-- AIM OF THE TASK --
Using the data that follows, return exactly the lines from the one that contains "Wellness (55, 1919)" through the one that contains "Bed & Bath (61, 1889)", ends included.

-- RECORDS FOR THIS TASK --

____

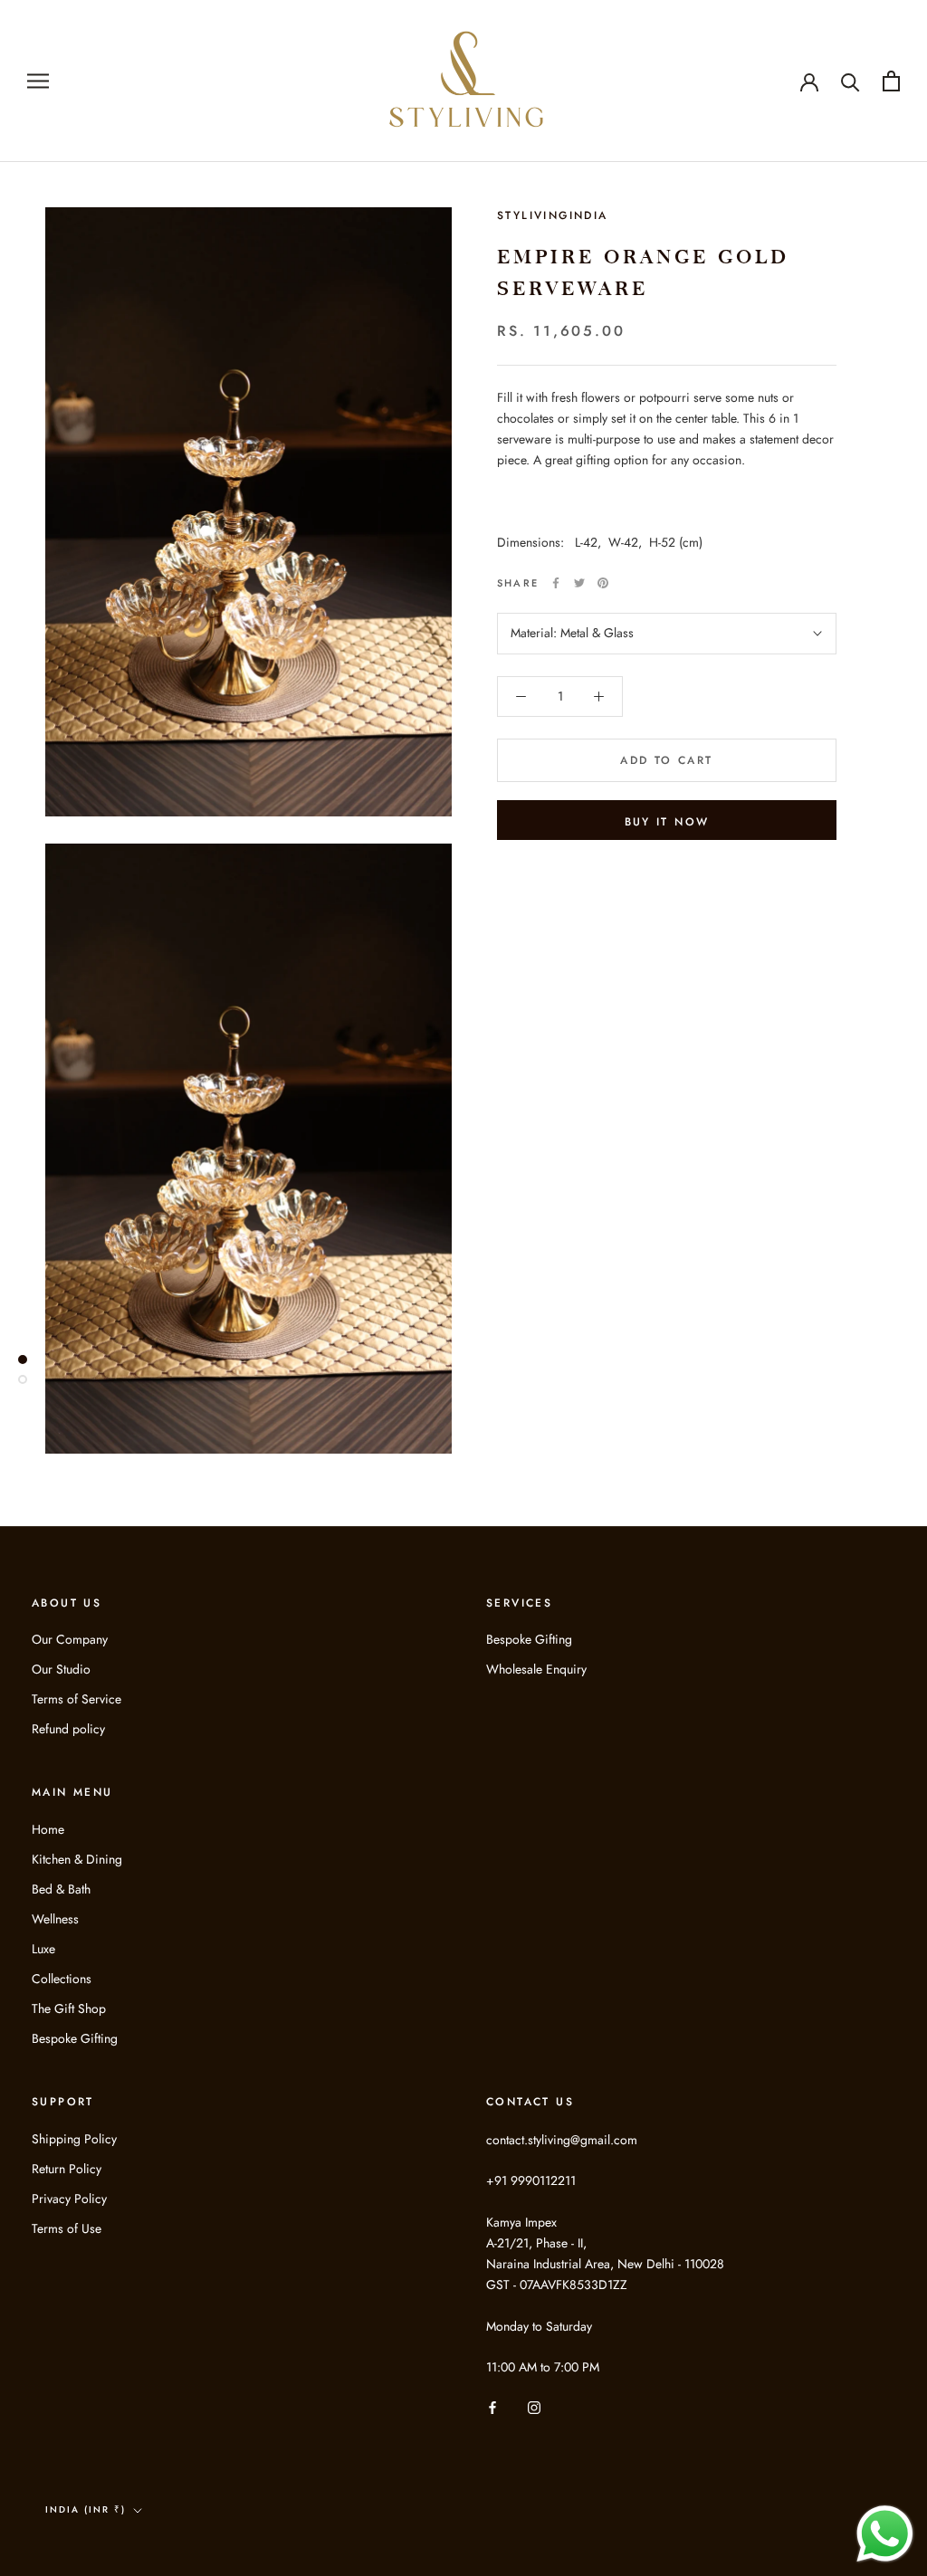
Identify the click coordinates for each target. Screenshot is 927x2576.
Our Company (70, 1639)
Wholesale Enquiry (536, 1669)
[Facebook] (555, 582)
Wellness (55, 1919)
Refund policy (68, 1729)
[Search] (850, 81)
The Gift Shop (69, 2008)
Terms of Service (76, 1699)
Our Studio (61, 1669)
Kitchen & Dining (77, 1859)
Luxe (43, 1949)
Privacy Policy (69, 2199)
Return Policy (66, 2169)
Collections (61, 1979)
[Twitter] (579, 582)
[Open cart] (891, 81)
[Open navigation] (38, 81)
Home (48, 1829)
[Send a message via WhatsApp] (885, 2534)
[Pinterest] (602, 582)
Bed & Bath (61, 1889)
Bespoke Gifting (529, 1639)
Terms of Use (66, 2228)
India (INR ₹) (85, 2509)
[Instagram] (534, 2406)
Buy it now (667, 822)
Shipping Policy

____

-- WRITTEN RESPONSE --
Wellness (55, 1919)
Refund policy (68, 1729)
[Search] (850, 81)
The Gift Shop (69, 2008)
Terms of Service (76, 1699)
Our Studio (61, 1669)
Kitchen & Dining (77, 1859)
Luxe (43, 1949)
Privacy Policy (69, 2199)
Return Policy (66, 2169)
Collections (61, 1979)
[Twitter] (579, 582)
[Open cart] (891, 81)
[Open navigation] (38, 81)
Home (48, 1829)
[Send a message via WhatsApp] (885, 2534)
[Pinterest] (602, 582)
Bed & Bath (61, 1889)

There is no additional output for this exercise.